Task description – Take the line with "label? 1756x900 pixels." and the rest of the lines after it, to the end of the entries, and restate them exactly.

Saved entries:
- Opening Delimiter -
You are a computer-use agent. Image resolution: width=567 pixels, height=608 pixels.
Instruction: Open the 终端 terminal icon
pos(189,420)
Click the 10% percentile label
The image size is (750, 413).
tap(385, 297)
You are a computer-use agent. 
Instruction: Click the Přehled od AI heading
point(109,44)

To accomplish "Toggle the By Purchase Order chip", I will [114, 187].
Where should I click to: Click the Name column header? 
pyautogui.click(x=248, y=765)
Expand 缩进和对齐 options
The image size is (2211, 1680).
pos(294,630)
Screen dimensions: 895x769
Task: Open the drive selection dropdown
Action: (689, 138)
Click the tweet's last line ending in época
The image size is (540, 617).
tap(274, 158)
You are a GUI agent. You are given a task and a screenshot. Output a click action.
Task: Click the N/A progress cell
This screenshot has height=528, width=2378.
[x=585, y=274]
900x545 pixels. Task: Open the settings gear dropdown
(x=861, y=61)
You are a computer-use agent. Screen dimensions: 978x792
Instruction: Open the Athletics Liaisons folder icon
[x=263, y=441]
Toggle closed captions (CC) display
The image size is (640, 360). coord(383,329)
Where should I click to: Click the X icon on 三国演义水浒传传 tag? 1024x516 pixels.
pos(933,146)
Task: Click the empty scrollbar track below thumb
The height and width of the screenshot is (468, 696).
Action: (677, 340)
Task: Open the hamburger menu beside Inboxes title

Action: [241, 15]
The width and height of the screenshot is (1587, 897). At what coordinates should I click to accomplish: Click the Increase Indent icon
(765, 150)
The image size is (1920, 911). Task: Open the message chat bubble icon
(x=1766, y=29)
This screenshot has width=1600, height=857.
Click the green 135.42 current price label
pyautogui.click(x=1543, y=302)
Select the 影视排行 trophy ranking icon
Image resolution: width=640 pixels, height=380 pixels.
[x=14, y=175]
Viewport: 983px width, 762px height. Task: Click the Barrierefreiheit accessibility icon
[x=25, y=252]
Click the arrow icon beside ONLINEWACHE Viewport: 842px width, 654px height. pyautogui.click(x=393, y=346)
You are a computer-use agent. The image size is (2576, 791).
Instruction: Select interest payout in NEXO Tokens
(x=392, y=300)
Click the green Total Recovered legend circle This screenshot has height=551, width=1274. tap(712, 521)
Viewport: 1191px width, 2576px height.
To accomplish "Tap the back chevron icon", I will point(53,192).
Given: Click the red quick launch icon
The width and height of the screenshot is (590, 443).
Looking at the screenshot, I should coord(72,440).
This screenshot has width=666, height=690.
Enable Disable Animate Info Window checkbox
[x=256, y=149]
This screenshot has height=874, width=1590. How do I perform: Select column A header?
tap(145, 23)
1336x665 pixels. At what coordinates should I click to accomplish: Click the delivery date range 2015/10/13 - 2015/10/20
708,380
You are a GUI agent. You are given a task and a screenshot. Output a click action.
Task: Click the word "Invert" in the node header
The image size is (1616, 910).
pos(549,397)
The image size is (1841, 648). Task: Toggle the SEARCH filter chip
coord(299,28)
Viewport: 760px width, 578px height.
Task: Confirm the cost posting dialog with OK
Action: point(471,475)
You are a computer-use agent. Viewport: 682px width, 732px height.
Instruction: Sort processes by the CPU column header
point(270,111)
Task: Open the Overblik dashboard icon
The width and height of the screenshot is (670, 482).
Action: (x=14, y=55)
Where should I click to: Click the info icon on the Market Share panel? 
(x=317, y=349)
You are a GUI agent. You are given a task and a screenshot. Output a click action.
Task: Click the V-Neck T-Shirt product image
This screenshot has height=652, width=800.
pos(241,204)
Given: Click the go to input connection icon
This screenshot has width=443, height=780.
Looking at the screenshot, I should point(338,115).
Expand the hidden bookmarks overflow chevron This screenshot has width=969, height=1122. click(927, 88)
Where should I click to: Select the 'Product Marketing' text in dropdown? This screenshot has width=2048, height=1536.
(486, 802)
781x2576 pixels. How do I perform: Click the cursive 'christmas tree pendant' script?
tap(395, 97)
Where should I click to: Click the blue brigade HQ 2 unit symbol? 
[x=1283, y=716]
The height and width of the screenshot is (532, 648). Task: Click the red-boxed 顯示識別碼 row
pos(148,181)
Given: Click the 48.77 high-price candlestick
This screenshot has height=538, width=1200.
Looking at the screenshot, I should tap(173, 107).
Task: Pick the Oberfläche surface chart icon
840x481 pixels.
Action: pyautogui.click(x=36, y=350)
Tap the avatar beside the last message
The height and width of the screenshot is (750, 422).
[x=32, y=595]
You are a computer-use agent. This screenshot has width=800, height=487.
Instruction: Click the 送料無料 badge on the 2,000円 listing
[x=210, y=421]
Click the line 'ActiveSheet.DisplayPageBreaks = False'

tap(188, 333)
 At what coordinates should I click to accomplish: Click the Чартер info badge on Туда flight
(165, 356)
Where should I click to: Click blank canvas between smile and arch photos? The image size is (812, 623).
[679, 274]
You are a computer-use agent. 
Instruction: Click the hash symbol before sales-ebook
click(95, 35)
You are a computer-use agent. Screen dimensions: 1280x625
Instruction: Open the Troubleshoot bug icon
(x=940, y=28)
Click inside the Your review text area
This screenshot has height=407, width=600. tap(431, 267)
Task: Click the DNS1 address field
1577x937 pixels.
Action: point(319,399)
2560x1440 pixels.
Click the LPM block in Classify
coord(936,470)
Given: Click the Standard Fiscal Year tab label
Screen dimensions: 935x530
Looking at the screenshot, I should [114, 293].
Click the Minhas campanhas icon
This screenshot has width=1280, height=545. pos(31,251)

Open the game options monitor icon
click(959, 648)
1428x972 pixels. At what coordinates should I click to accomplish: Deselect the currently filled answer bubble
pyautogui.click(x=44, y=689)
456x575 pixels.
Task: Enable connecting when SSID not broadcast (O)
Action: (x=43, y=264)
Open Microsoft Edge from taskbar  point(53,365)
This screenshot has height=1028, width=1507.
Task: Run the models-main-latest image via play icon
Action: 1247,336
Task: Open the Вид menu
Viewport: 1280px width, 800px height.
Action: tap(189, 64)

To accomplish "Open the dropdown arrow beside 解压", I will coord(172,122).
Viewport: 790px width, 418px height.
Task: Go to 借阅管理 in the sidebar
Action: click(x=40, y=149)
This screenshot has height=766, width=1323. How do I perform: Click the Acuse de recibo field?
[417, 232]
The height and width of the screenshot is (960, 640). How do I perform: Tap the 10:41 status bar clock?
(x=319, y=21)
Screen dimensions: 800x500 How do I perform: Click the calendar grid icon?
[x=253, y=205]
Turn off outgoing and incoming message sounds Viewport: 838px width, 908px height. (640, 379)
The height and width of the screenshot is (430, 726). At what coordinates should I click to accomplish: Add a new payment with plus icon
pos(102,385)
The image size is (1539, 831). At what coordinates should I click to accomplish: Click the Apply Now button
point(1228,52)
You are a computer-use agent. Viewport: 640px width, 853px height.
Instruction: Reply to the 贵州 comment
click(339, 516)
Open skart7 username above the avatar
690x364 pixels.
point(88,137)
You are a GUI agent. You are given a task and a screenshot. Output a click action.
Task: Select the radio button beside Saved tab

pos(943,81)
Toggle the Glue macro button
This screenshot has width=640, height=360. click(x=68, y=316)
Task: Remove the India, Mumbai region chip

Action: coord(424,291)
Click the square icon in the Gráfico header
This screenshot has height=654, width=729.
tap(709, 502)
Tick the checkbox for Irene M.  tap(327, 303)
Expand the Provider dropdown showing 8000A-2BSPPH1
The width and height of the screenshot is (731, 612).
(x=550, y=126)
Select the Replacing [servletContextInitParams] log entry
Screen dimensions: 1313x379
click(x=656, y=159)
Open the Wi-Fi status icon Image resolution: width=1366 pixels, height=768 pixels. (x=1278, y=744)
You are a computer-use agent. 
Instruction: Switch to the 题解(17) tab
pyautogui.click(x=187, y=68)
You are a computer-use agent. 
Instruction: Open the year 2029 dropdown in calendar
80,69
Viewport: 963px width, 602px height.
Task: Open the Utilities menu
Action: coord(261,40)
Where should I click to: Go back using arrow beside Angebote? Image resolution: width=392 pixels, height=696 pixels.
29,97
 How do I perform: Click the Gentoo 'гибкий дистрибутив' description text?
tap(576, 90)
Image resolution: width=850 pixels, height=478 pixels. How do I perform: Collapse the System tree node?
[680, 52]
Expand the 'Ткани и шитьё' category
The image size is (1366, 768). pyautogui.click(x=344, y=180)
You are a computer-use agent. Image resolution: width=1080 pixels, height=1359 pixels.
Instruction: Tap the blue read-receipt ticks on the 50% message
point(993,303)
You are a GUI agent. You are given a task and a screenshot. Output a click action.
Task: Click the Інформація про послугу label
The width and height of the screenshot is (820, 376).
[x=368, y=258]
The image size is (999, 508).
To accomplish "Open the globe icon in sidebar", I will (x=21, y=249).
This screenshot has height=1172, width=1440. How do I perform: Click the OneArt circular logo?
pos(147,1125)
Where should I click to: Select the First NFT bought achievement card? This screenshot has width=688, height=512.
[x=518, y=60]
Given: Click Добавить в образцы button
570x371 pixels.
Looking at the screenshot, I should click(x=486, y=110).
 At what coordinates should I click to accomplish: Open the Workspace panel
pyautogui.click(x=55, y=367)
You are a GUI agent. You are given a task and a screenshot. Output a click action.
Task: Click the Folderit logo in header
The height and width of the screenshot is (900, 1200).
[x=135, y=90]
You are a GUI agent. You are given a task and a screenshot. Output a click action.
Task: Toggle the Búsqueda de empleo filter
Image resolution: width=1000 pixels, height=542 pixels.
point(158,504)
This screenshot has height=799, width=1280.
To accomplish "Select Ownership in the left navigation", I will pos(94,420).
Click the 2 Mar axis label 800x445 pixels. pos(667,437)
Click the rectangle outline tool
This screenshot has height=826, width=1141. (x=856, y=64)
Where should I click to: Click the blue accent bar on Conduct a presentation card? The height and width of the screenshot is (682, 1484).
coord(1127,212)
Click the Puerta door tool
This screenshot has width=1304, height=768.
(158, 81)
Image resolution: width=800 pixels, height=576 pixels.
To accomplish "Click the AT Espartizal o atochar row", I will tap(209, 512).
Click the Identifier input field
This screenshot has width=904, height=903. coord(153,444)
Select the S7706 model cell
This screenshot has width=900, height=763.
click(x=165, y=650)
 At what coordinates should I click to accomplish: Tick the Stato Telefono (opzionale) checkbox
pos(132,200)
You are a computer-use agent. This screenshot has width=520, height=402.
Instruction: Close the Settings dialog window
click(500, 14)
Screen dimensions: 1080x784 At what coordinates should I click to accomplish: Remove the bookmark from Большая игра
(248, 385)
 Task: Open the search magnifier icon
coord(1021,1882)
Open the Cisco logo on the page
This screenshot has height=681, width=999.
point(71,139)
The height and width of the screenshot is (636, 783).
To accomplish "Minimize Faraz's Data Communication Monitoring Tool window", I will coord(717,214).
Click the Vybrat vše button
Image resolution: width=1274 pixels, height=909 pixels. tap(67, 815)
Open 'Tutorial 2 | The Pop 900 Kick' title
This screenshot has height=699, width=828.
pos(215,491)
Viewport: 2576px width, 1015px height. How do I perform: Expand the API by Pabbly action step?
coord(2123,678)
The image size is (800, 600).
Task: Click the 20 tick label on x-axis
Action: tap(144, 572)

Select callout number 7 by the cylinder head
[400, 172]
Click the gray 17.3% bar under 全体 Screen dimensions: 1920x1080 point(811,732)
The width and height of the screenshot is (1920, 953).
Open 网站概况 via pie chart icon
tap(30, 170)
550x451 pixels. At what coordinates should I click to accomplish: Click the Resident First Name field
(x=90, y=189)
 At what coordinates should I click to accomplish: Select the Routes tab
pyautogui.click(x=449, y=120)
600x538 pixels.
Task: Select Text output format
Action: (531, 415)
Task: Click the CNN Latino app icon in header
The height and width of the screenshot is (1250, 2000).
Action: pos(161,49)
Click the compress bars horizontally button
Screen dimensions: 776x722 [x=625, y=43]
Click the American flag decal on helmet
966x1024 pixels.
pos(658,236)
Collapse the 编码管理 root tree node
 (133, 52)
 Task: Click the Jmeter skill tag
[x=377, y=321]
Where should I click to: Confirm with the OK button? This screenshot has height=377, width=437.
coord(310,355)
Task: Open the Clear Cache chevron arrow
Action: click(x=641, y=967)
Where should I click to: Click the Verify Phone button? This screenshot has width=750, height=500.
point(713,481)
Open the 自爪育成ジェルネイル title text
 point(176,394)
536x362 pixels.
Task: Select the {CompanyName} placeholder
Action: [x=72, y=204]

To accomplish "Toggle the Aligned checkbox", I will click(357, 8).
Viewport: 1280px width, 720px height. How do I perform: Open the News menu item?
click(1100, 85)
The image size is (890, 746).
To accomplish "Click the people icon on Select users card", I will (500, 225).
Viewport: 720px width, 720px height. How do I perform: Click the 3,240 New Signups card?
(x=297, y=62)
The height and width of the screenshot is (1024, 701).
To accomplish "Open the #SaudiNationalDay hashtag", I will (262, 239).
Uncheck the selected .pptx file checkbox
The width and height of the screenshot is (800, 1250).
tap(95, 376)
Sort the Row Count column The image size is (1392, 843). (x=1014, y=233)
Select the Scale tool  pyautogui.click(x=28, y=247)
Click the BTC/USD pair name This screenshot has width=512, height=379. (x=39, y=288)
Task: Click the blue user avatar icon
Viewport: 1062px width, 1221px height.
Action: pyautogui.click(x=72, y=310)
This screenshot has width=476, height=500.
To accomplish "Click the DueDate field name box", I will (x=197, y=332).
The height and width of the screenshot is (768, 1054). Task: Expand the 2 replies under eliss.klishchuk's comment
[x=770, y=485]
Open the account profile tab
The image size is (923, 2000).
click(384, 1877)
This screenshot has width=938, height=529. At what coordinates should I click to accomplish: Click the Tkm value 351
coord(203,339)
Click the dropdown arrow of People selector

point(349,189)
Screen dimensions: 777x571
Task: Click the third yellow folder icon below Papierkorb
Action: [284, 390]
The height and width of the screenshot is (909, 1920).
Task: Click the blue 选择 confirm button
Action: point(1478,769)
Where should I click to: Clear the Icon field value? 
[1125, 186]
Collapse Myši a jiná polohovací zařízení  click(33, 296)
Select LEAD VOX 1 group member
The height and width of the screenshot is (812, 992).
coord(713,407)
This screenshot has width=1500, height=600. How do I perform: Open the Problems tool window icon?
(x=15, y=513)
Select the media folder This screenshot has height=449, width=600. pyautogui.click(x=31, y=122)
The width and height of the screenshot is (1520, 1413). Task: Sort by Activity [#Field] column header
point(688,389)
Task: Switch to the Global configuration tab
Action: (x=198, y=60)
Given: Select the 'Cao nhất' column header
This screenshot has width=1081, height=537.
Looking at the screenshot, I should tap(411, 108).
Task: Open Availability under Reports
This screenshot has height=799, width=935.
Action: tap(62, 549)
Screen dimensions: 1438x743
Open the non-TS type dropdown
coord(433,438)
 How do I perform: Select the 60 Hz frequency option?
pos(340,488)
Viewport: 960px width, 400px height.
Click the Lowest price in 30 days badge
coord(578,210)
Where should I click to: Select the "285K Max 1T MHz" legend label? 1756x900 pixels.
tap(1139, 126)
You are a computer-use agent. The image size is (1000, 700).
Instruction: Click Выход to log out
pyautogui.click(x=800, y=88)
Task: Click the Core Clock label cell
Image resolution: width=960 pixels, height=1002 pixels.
- Closing Delimiter -
Solution for this problem –
Where should I click to: Select the "285K Max 1T MHz" legend label? 1756x900 pixels.
tap(1139, 126)
You are a computer-use agent. The image size is (1000, 700).
Instruction: Click Выход to log out
pyautogui.click(x=800, y=88)
Task: Click the Core Clock label cell
Image resolution: width=960 pixels, height=1002 pixels.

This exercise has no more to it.